◆ SUPPLIED INFORMATION ◆
○ ○ ○ ○ ○
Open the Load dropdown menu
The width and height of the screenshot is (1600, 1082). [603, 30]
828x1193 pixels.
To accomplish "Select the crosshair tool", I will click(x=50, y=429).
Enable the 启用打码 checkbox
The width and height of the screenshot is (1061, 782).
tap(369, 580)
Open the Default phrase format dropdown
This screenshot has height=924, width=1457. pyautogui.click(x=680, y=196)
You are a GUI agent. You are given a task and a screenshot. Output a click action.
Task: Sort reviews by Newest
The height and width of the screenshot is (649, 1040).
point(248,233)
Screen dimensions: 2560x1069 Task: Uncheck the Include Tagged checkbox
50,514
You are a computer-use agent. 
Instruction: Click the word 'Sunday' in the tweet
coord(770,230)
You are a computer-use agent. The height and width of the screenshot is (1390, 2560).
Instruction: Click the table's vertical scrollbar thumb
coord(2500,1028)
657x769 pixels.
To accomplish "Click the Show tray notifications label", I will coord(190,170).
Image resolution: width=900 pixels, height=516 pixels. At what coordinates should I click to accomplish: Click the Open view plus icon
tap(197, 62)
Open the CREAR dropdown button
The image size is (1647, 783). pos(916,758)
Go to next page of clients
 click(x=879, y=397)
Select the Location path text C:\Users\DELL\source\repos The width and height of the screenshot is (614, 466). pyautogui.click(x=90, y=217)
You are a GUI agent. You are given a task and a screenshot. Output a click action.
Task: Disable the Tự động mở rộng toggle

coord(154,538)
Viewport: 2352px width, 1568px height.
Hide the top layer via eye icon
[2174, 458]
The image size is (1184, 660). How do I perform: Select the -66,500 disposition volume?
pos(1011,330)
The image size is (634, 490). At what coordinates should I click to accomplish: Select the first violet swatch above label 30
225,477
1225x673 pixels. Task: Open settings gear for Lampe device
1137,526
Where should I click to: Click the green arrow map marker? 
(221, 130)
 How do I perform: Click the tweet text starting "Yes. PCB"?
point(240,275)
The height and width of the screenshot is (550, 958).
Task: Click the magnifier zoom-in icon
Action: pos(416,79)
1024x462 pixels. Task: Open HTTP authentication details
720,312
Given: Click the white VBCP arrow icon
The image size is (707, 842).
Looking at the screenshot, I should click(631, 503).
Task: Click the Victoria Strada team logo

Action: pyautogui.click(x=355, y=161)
○ ○ ○ ○ ○
◆ TASK GOAL ◆
List every line of the material above that includes the string "coordinates".

◆ ANSWER IN FULL ◆
Image resolution: width=900 pixels, height=516 pixels. At what coordinates should I click to accomplish: Click the Open view plus icon
The image size is (634, 490). At what coordinates should I click to accomplish: Select the first violet swatch above label 30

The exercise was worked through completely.